As equipes de RH e TI reuniram-se com o time do IBM Watson para ver como seria possível aplicar a inteligência artificial ao app VW&Eu. O processo foi parecido com o do Manual Cognitivo, mas diferia no fato de que todas as perguntas relativas ao funcionamento de um veículo já existiam no manual impresso. No caso do app VW&Eu seria necessário criar as perguntas iniciais que ajudassem o software a aprender sobre a dúvidas e necessidades relativas à vida funcional dos colaboradores da empresa.
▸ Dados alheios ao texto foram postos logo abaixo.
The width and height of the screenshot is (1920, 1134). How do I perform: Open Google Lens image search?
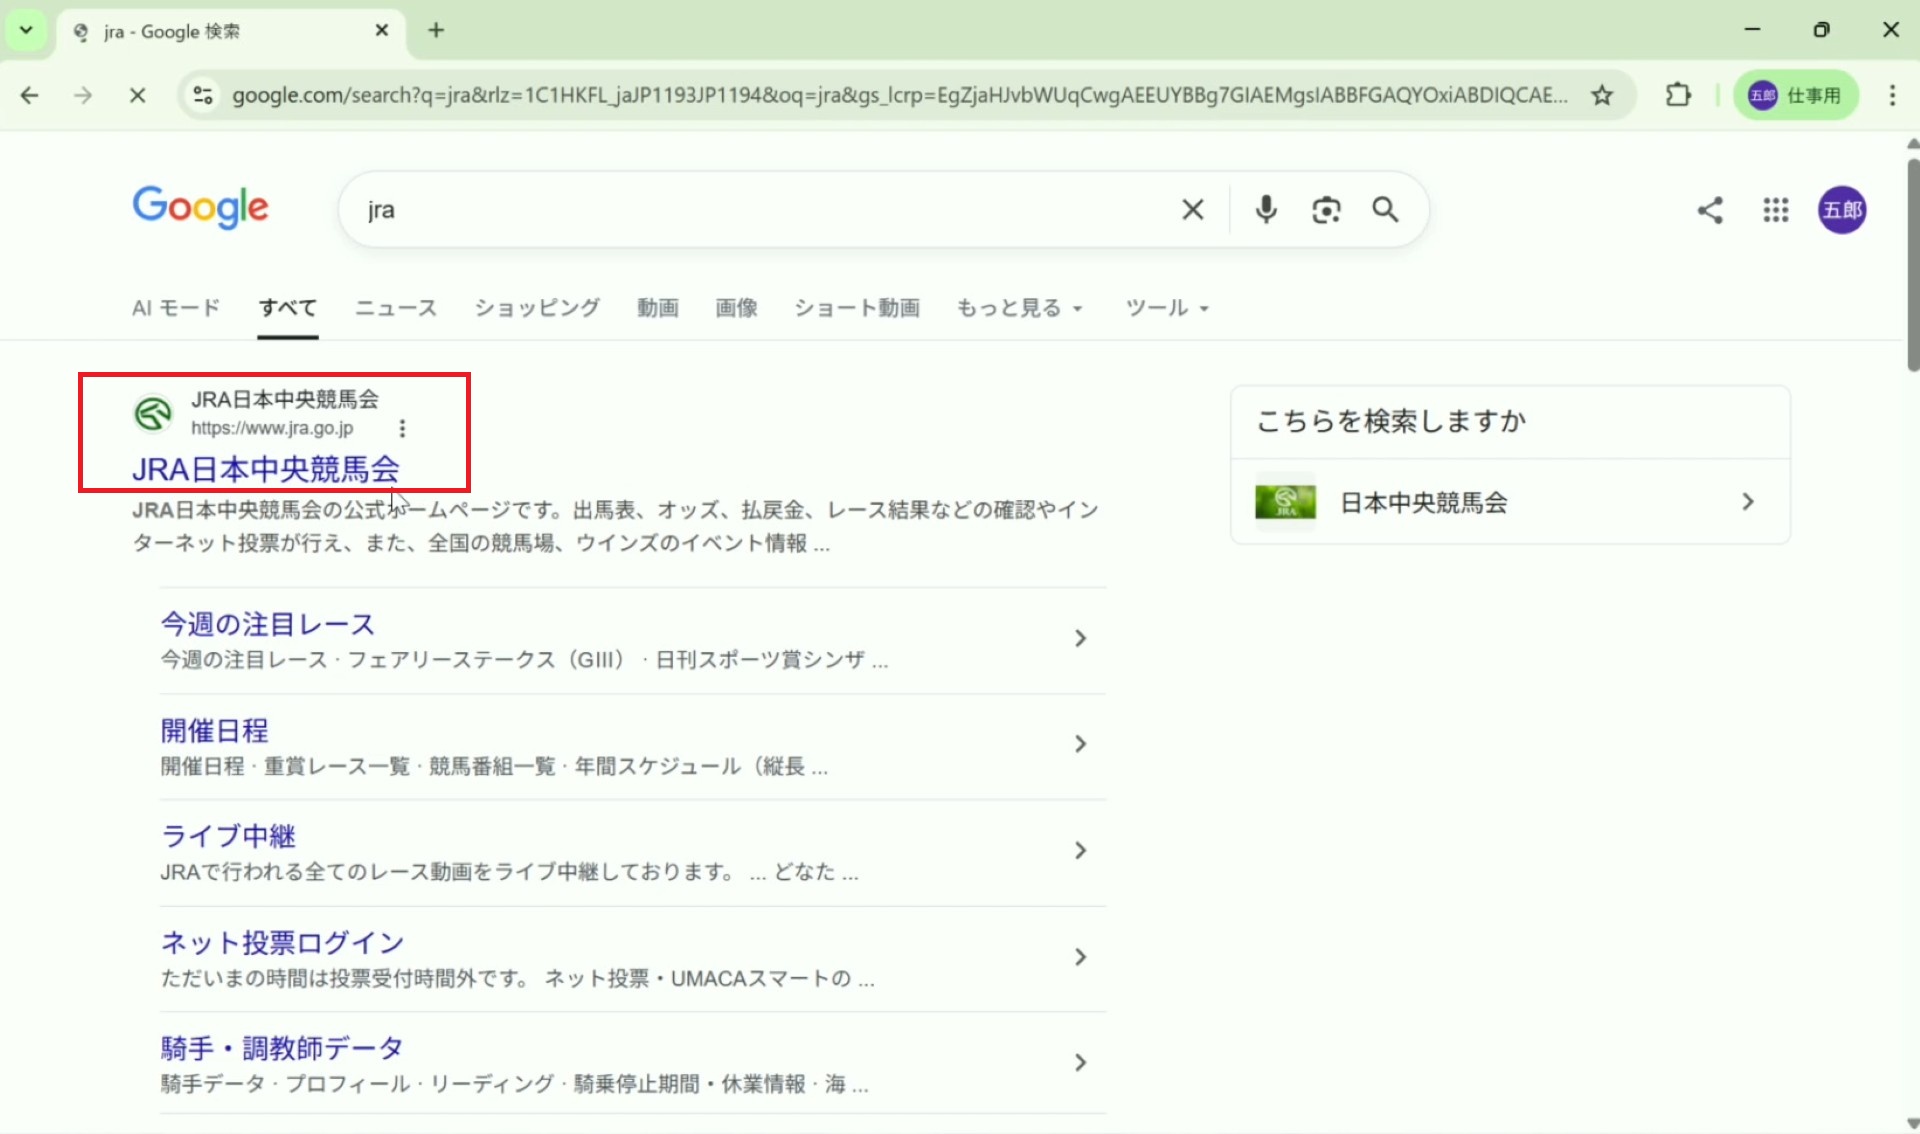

Foi feito, então, um trabalho colaborativo nas quatro plantas da Volkswagen no Brasil (São Bernardo do Campo, Taubaté e São Carlos, em São Paulo, e São José dos Pinhais, na Grande Curitiba), em que os funcionários levantaram as principais dúvidas dentro de 37 temas de recursos humanos. Ajudaram não apenas na formulação das questões e todas as suas possíveis variações, mas também deram ao Watson uma informação importante: os diferentes sotaques com que essas perguntas poderiam ser feitas, facilitando o reconhecimento do discurso natural.
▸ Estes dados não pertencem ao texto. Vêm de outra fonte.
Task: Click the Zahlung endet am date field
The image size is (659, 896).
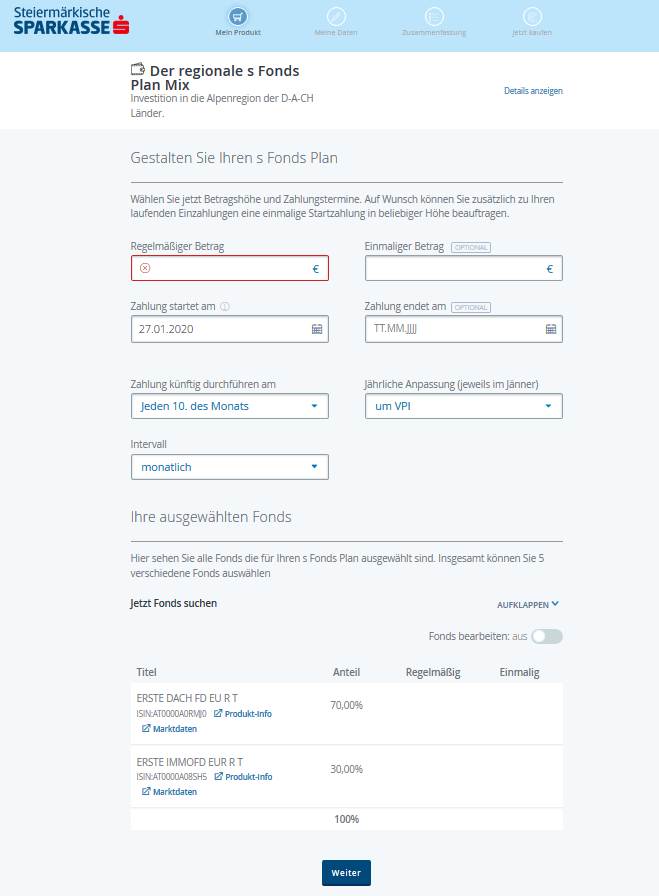Action: tap(450, 329)
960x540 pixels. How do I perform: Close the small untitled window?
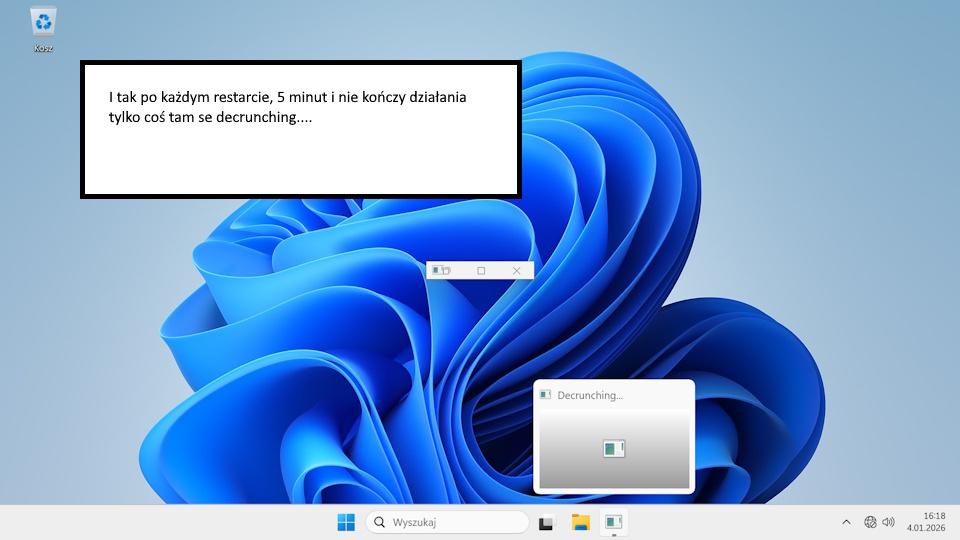click(517, 270)
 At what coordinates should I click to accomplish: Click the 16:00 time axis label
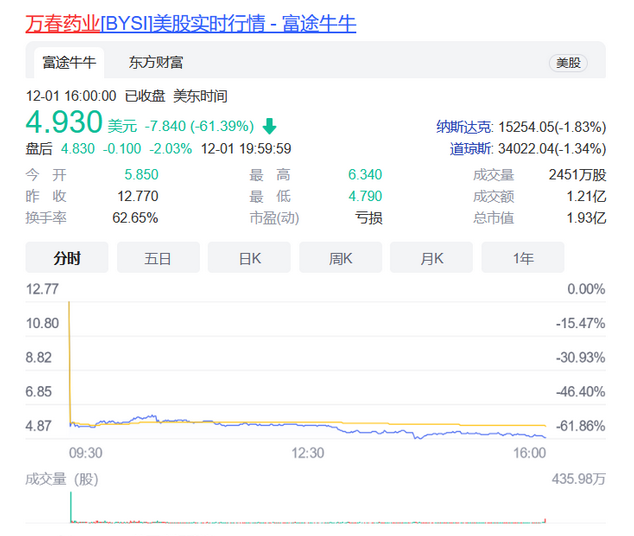[530, 453]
Quando o Assistente Cognitivo foi lançado, no final de novembro de 2018, quatro meses depois de iniciado o seu desenvolvimento, tinha 1.000 perguntas cadastradas. Com cerca de 33 mil downloads realizados (mais de um celular por registro funcional), a adesão ao Assistente é de 96% – quase a totalidade dos funcionários da empresa, se considerarmos que os 4% restantes são compostos pelos empregados mais idosos ou aqueles cujos celulares não têm recursos para rodar o aplicativo. Segundo a empresa, não há no mundo ferramenta corporativa que registre tamanha adesão.
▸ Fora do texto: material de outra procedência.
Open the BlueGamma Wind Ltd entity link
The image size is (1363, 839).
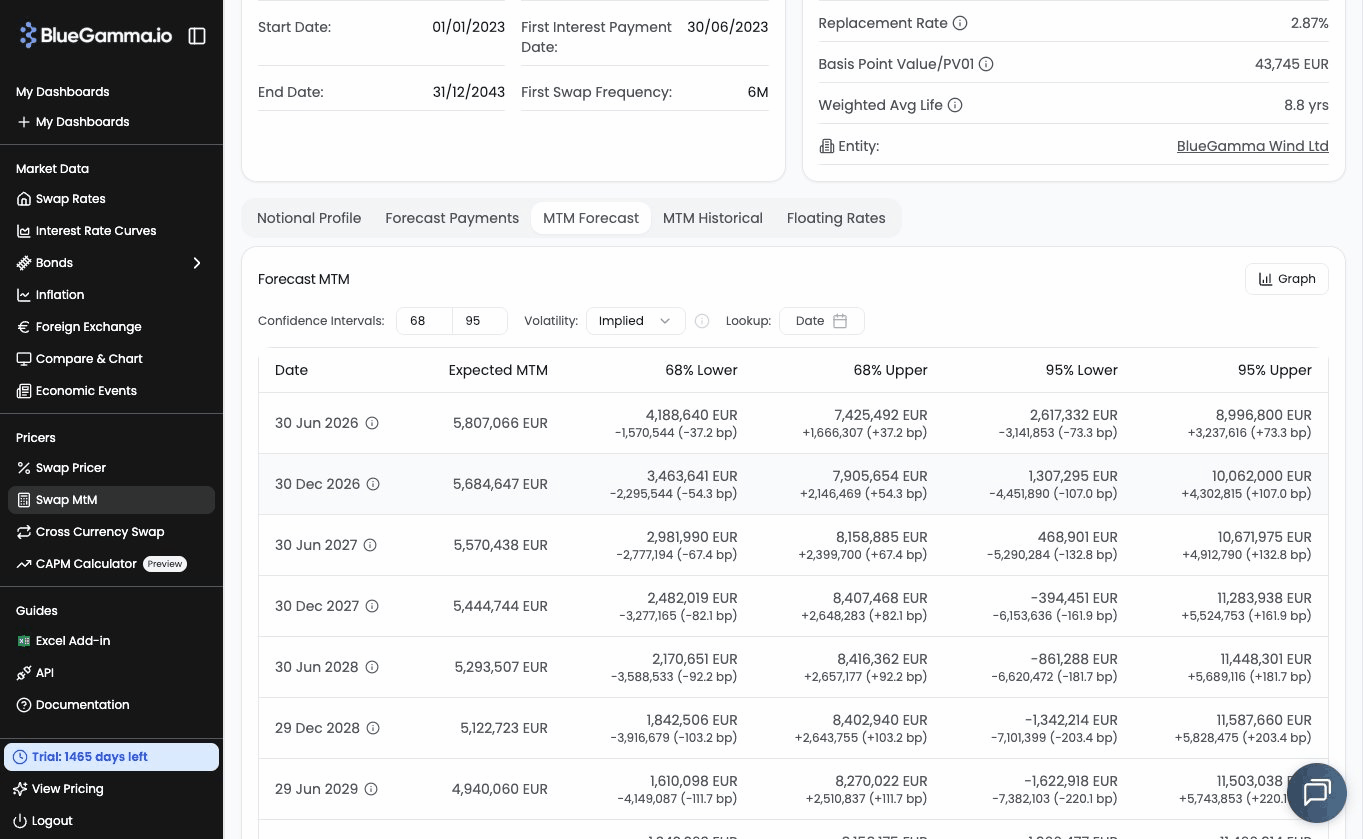1252,146
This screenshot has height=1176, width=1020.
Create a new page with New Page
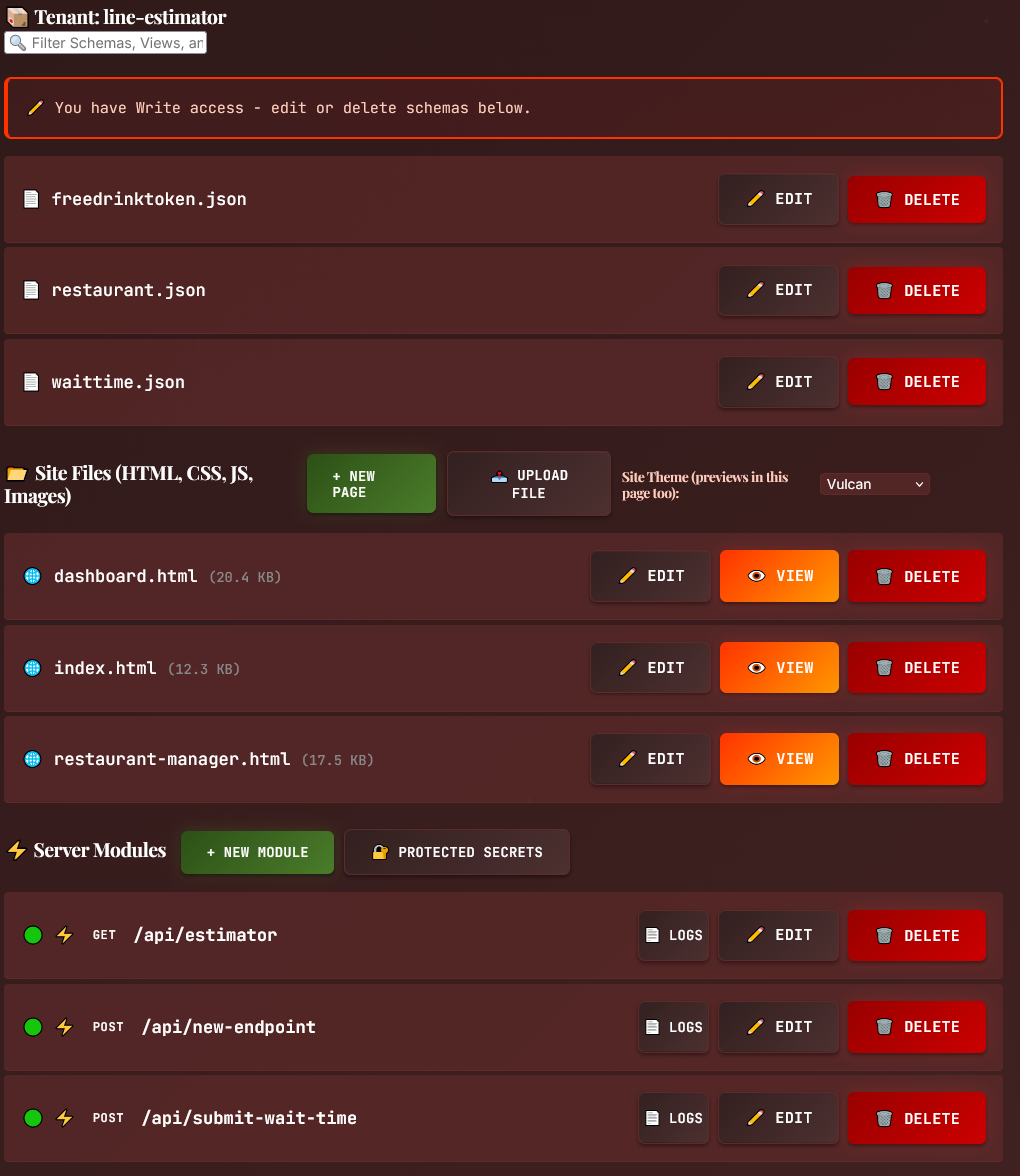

Justamente por isso, é natural que novas perguntas para as quais o assistente não tem resposta surjam. Quando isso acontece, elas são enviadas para o RH, que primeiro sana a dúvida do funcionário e, depois, as introduz na base de conhecimento do Watson. Quando a nova onda de atualizações for lançada, no segundo semestre, essas perguntas já terão sido incorporadas ao Assistente. Até o momento, o Assistente Cognitivo já realizou 1.600 conversas. Os questionamentos vão desde pedidos de segunda via de documentos até consulta ao banco de horas. E é justamente nesta última que a empresa obteve o maior ganho.

RESULTADOS

Antes do Assistente Cognitivo, os horistas pediam por app o saldo do banco de horas. Esse pedido ia para o Gestor de cada equipe, que usava seu computador para buscar a informação junto ao RH. Ele gastava 10 minutos na consulta e impressão do saldo.  A Volkswagen tem 12 mil horistas. Uma conta simples mostra o tempo que os gestores das quatro plantas gastavam por mês consultando o banco de horas dos funcionários de chão de fábrica. Com o Assistente Cognitivo, esse tempo foi reduzido a zero. Os horistas perguntam ao aplicativo o saldo, e a informação aparece na tela do celular em poucos segundos. Além do saldo de horas, os colaboradores da Volkswagen podem obter respostas para dúvidas sobre plano médico, férias, licenças, processos seletivos internos, transporte e holerite.

Em cinco meses de funcionamento, o Assistente tem uma média semanal de 25 mil acessos, totalizando 100 mil por mês. Outro ganho percebido foi pelo próprio RH, que agora dedica a maior parte de sua jornada de trabalho a assuntos estratégicos, passando a ser acionado pelos empregados apenas para sanar dúvidas específicas de suas vidas funcionais.

Tela de login do Assistente Cognitivo

A adesão massiva do Assistente Cognitivo no Brasil chamou a atenção da montadora em outros países. O modelo será replicado pela Volkswagen na Argentina. Com a ajuda dos brasileiros, os hermanos estão desenvolvendo o aplicativo VW&Yo, que contará com serviços semelhantes aos do VW&Eu, incluindo o Assistente Cognitivo de RH.